There has been a story I have been following the past few months. A story of heartache and beauty, joy and sorrow. It has been the story of country gospel singer Joey Feek and I've been reading the blog posts of her husband Rory. In case you aren't familiar with her story (though I'm sure many of you are to some degree), Joey was diagnosed with cervical cancer and when treatments were no longer working, she decided to discontinue them and live out the rest of her days with the ones she loved.
Immediately I felt deeply connected to their story because like me, Joey was a "rockin' mom". Her baby girl, Indiana, is only 1-2 months old than my boys and she also has Down syndrome. You don't even need to meet another mom of a child with Down syndrome in person to feel that instant bond. But to have Indiana so close in age to my sweet Asher, just makes this story that much harder for me to read without shedding tears.
Joey passed away recently, or as her husband says, "her dream came true" as she is now with Jesus. I've grieved this story more than I probably should have considering I never knew Joey, but it sounds like she was a beautiful person with a beautiful heart. Much of the reason I have grieved though, isn't really the loss of Joey, but instead the pain the comes with putting myself in her shoes and thinking about leaving my little boys.
Motherhood is so incredibly beautiful and while we all "know" somewhere deep down that heaven is far more beautiful than any earthly thing, even when it's hard to imagine, we also know that there are a lot of really really beautiful things here on earth that we are incredibly privileged to experience. Motherhood just happens to be one of them. The opportunity to raise sweet children and watch them grow and change and learn and then transform into adults, there is nothing like it. And I am learning that the age my boys are at, while at times trying, is absolutely incredible. All they learn, and how quick they pick everything up, while wanting to become helpful and do everything we do, mixed in with the joy and innocence and creativity of toddlerhood. It's amazing.
There is this other thing though. When you have a child with special needs, raising them takes on a different meaning because they will never be completely independent like a typical child. As moms, we want to be there to be our child's advocate and make sure they get all they deserve. We want to make sure that they are cared for and becoming the very best they can be, accomplishing all that they can. Helping them to accomplish things that others might not have helped them to accomplish because they didn't think that they could. We want to be there to be part of it all and even Joey uttered the words that they all had been thinking at one point. She wanted to be there to raise their sweet daughter. It's not that we don't trust our husbands to do this, we just want to be there for it as well.

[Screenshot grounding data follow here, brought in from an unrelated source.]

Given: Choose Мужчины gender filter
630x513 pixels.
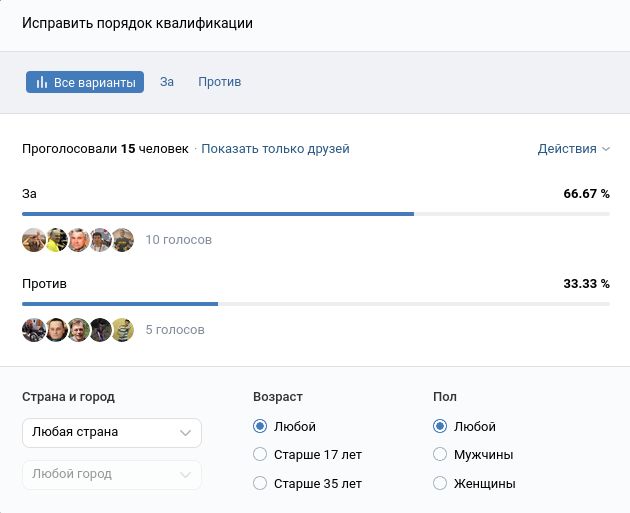Looking at the screenshot, I should click(440, 455).
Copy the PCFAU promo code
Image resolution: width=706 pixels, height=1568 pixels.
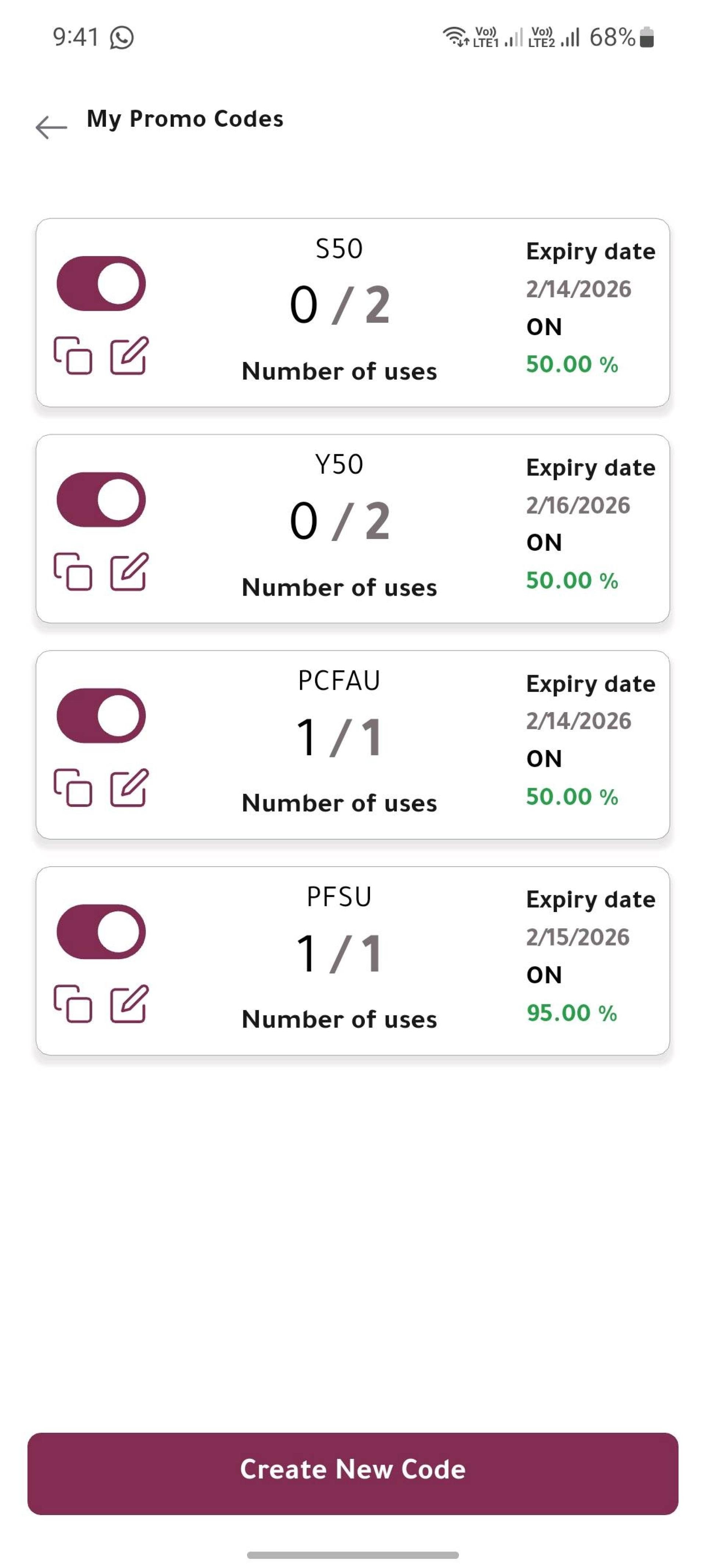(x=73, y=787)
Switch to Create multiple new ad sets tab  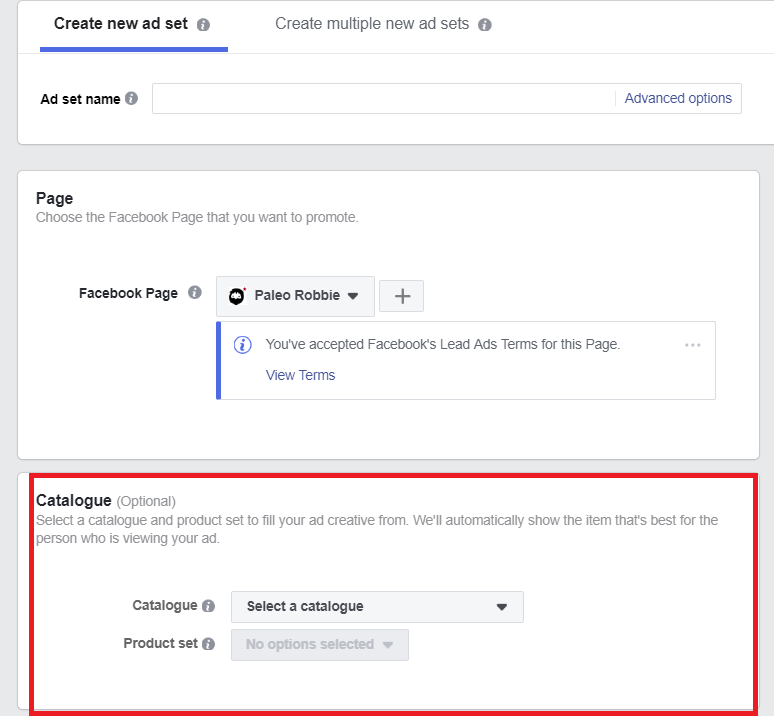372,24
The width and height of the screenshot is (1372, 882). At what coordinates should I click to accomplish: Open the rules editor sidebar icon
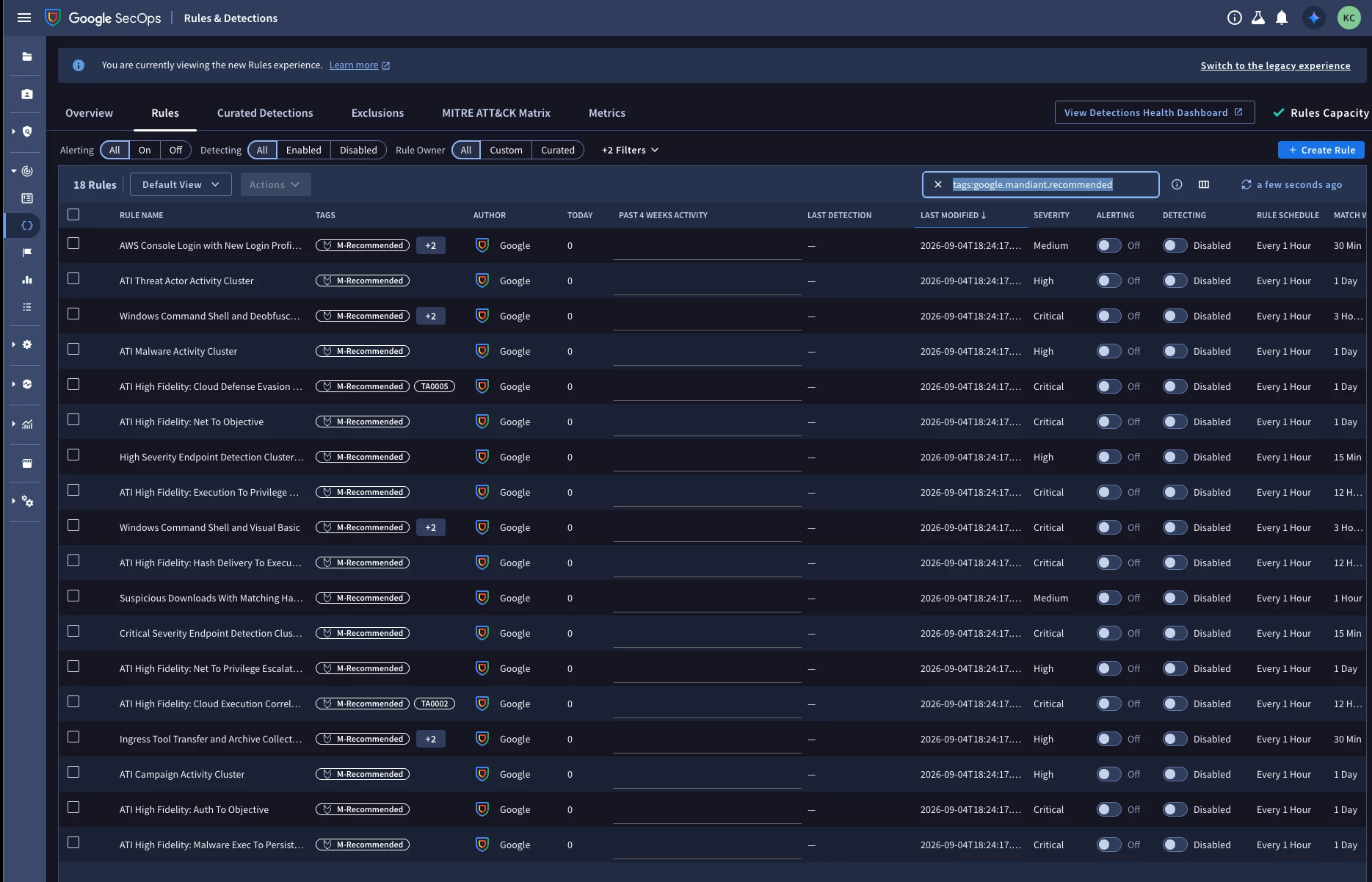click(x=27, y=225)
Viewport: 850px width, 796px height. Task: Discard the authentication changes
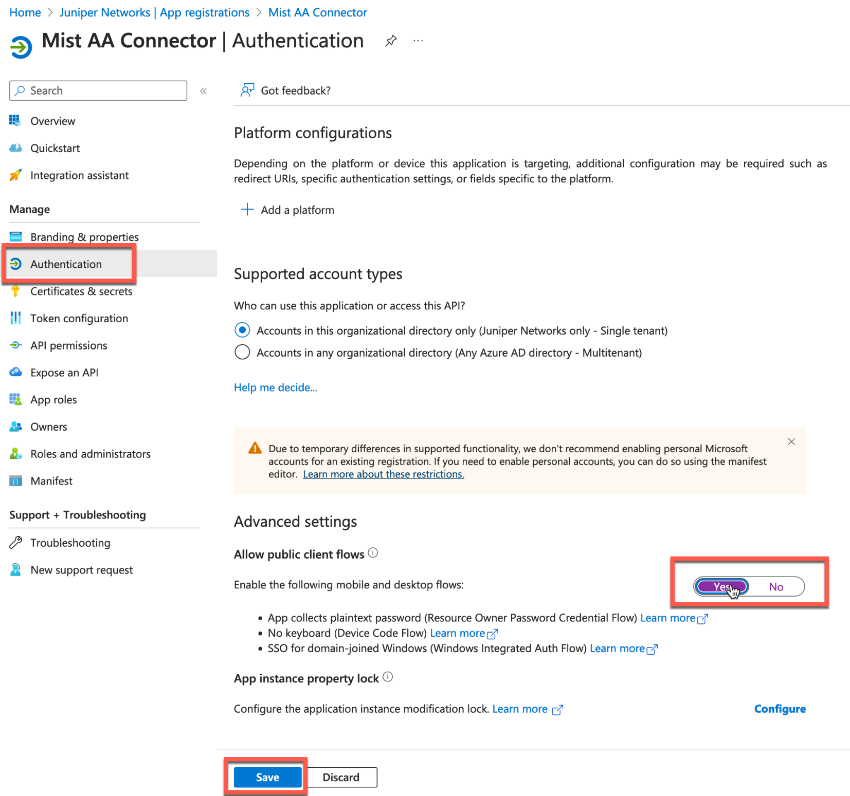tap(341, 777)
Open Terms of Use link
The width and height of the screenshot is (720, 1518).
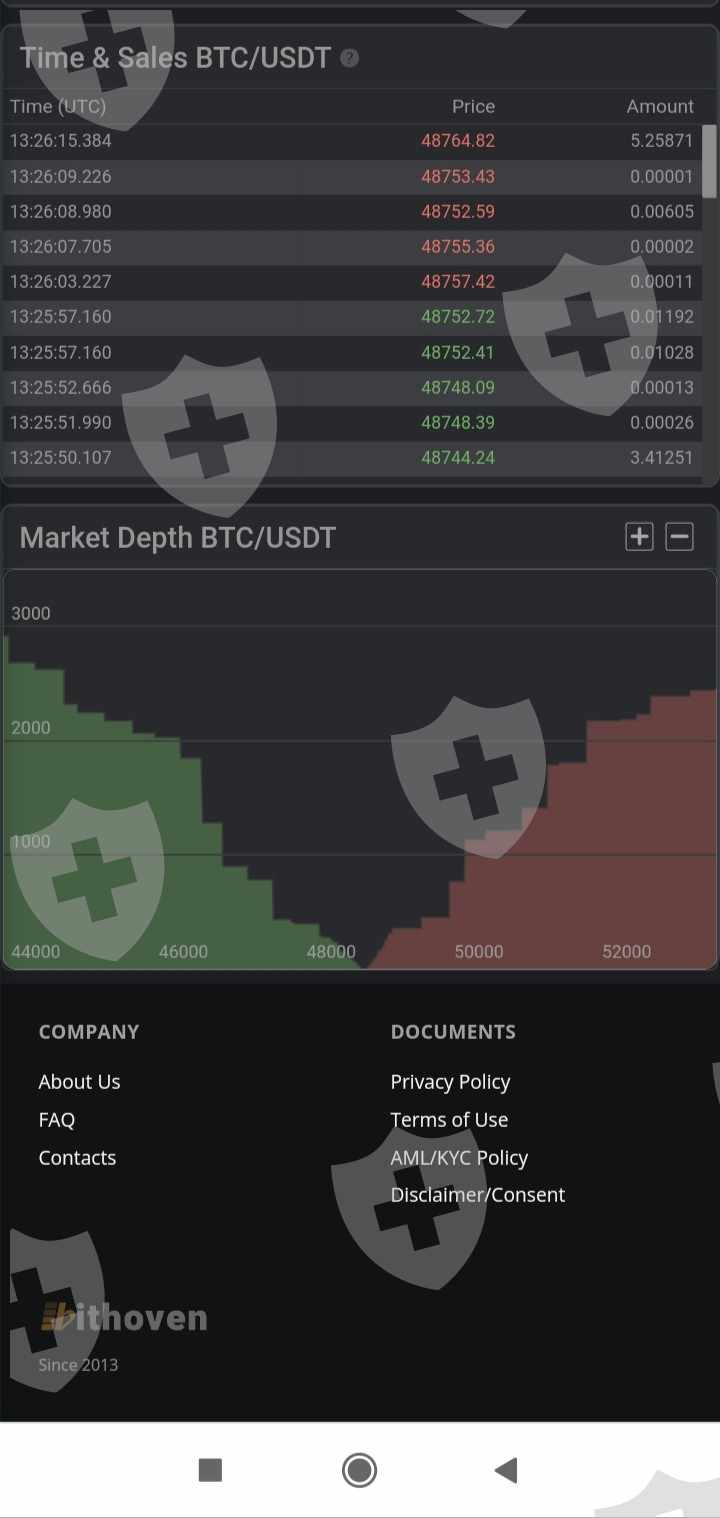[x=449, y=1120]
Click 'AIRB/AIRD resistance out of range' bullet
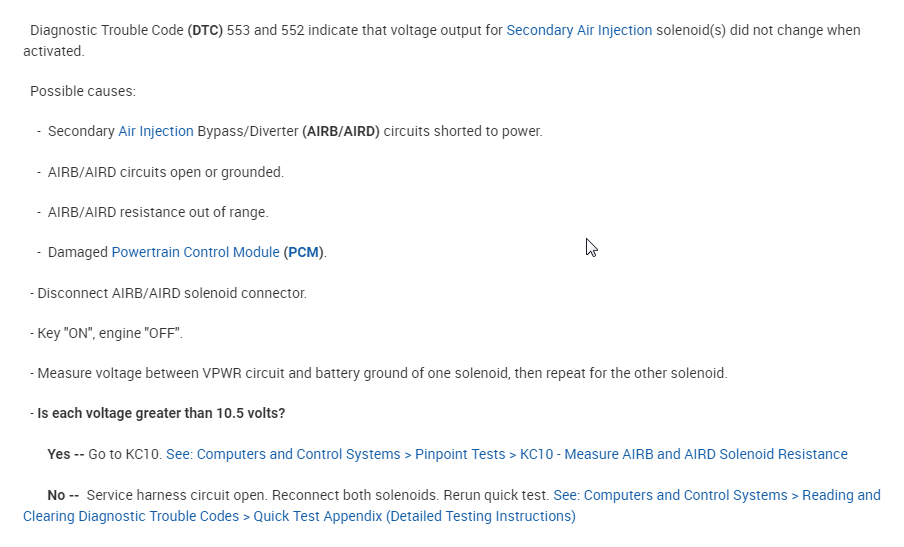The height and width of the screenshot is (547, 904). tap(158, 212)
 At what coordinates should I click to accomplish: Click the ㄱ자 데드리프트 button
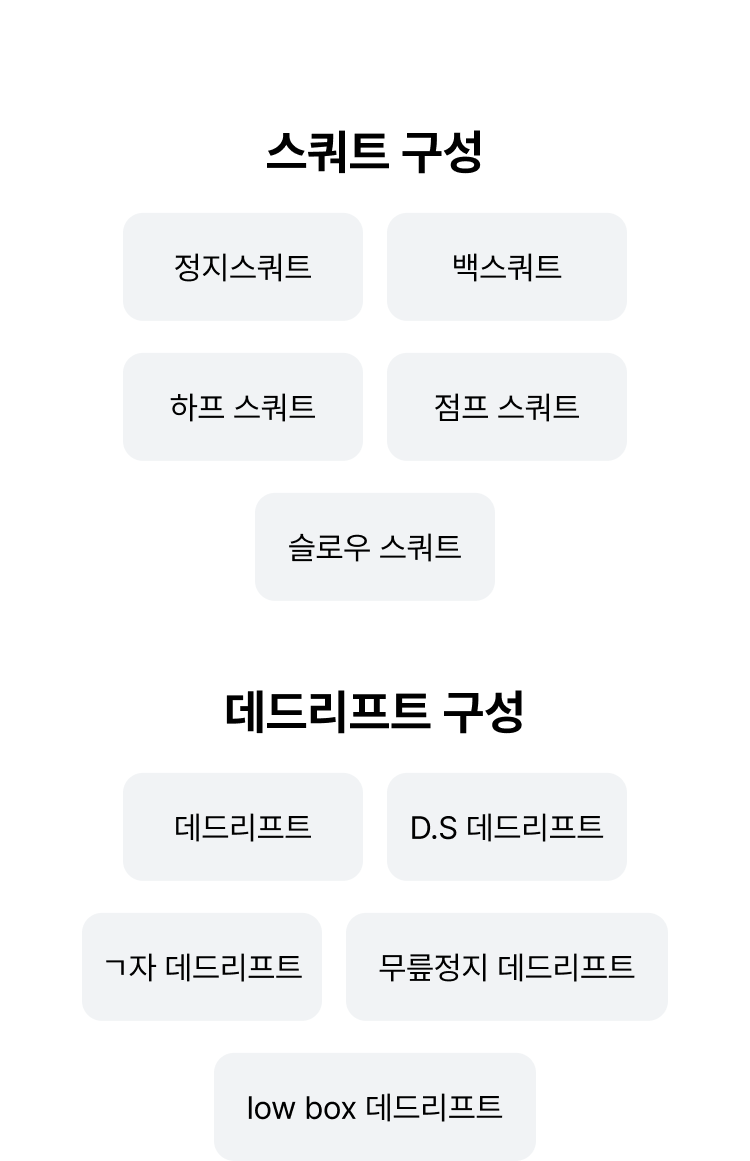click(202, 966)
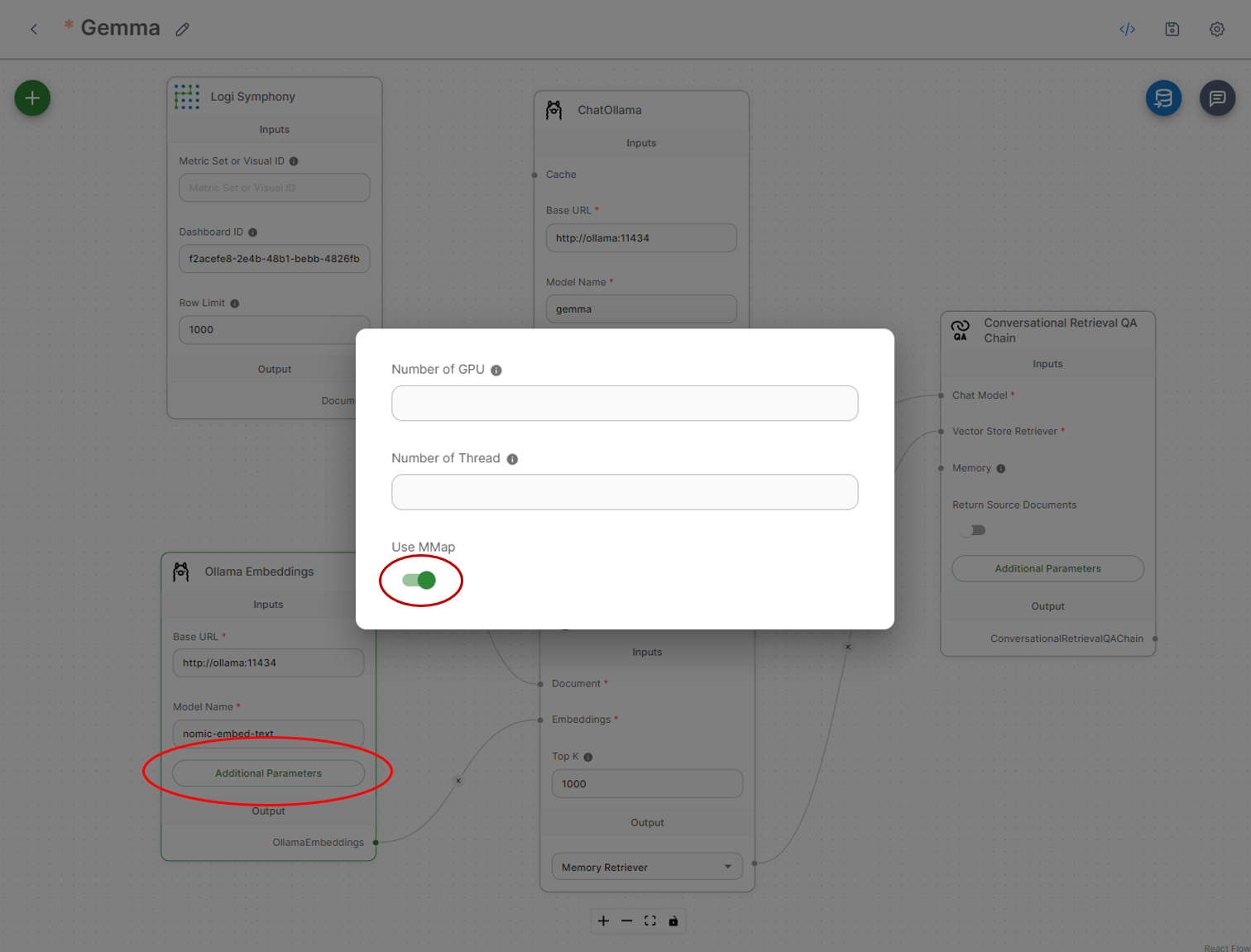This screenshot has width=1251, height=952.
Task: Zoom in on the canvas
Action: point(603,921)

Now Joey is where there is no more pain and she will no longer grieve not being able to raise her daughter and Rory and Indiana will continue on living out their days on their farm, I'm sure taking walks out to where Joey is buried to visit. And now, I will go and hug and kiss the sweet boy quietly playing on the floor, while his brother sleeps in the other room with his daddy, praising God that he chose me to be a "rockin' mom".